Standing nearly five feet at the shoulder, and weighing between 700 and 1,000 pounds, the elk (Cervus elaphus) is the universal symbol of the American West. The second largest antlered animal in North America, the elk is easily distinguished by its cream-colored winter coat and contrasting chestnut mane. In fact, the origin of the Shawnee Indian word "Wapiti," which means "white deer," is derived from the elk's coloration.

With their enormous antlers, elk are easily distinguished from other American ungulates. Yearling bulls may grow buttons, spikes or exhibit up to five tines, but they rarely possess a brow tine. During their second year, young adult bulls, often called raghorns, usually produce multi-tined antlers which include a brow tine. Bulls shed their antlers in March and immediately begin growing replacements. The new growth is covered by a blood-filled velvet coating that eventually hardens into bone. As the antlers reach their maximum size in late August, the velvet dries and is eventually removed by rubbing or scraping the antlers on trees or shrubs. This rubbing hones the bull's antlers to a shine, preparing him for the sparring he will do with other males as mating season begins.

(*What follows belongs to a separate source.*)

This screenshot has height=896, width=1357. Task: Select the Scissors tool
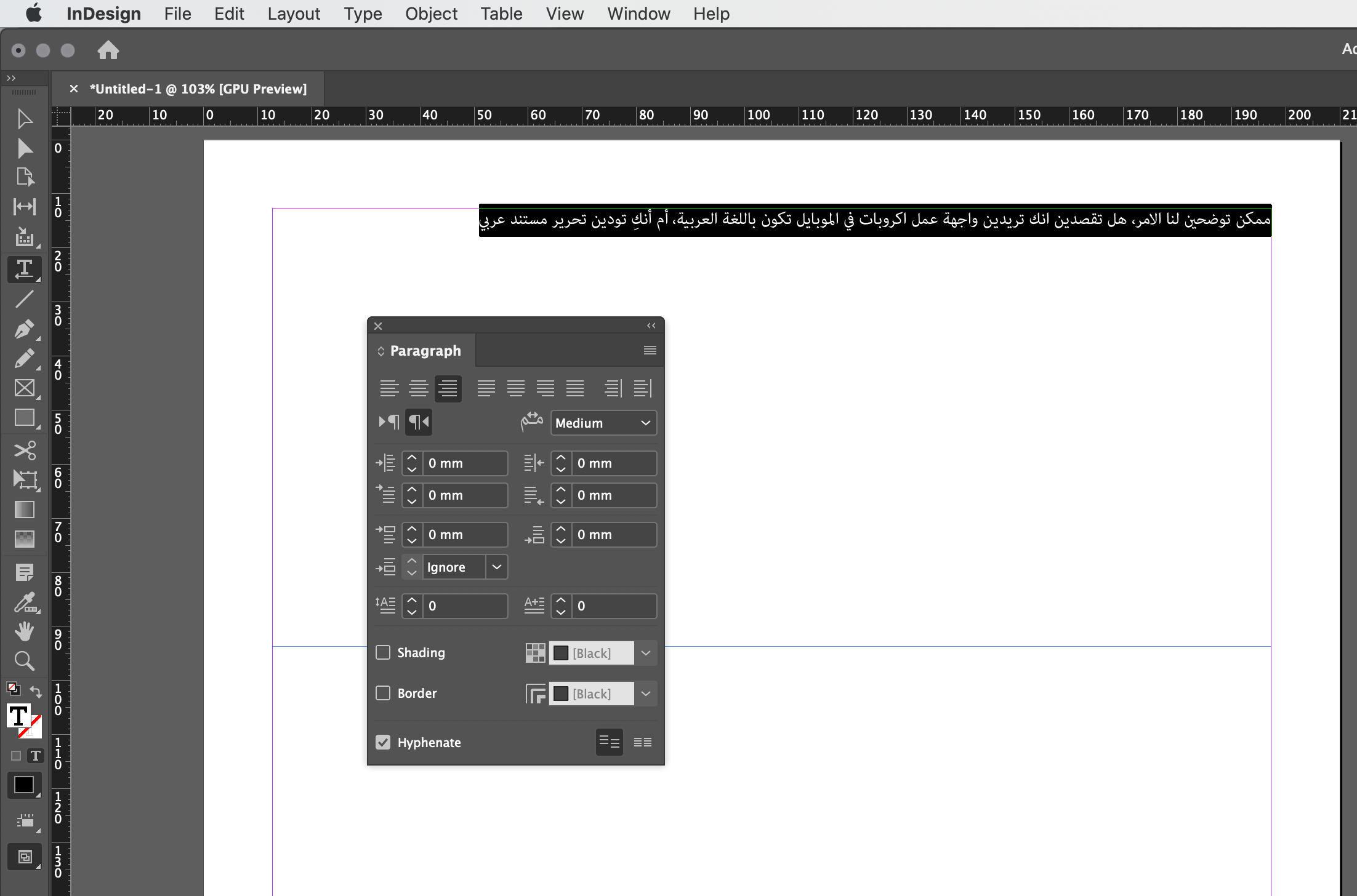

Late September finds the bulls with gleaming antlers, swollen necks and short-tempers. Elk are polygamous, and once the mating season arrives, bulls assemble females, or cows, into harems. A harem contains as many cows as a bull can successfully defend from competing bulls.

Bull elk use a high-pitched, flute-like call, or bugle, to attract cows and to announce their willingness to defend their cows and breeding territory against competing males. The fall mating season is the only time males and females are commonly found together. Cows usually produce a single calf, typically born in May or June. At birth, calves weigh 30 to 40 pounds and possess a tawny-colored coat covered with white speckles. Within a month, the calves begin eating grass, although they continue nursing throughout summer. By fall, the calves are weaned and are independent from their mothers. Like other ruminants, elk consume forbs, fruits and other easily-digestible plants. However, they also eat large amounts of grass and other rough-fiber vegetation, especially during winter. In some areas, elk are known to make long, seasonal migrations between summer and winter ranges, but in Oklahoma they are essentially non-migratory. One of the most popular and sought-after species of wildlife in western North America, the elk is highly adaptable and has been transplanted into many central and eastern states. In Oklahoma, the largest free-ranging elk herds can be found on the Wichita Mountains Wildlife Refuge, as well as at Pushmataha, Cookson Hills, Spavinaw and Cherokee wildlife management areas. Small herds also inhabit private land in Kiowa, Comanche and Caddo counties. Because their natural predators have largely disappeared, unmanaged elk may overpopulate their available range, causing habitat degradation. In 1966, the Wildlife Department and the United States Fish and Wildlife Service reached a cooperative agreement that provided for an annual controlled hunt to manage elk populations at the Wichita Mountains NWR. Since then, the agreement has proven instrumental in controlling herd numbers while allowing a few fortunate hunters, selected through an annual drawing conducted by the Wildlife Department, the opportunity to pursue the American elk in its native habitat. Unlimited wildlife viewing opportunities also are available to outdoor enthusiasts at the refuge. As anyone who has heard the eerie bugle of bull elk at daybreak will attest, we're all fortunate to share the land with the animal known to the Shawnee as, Wapiti.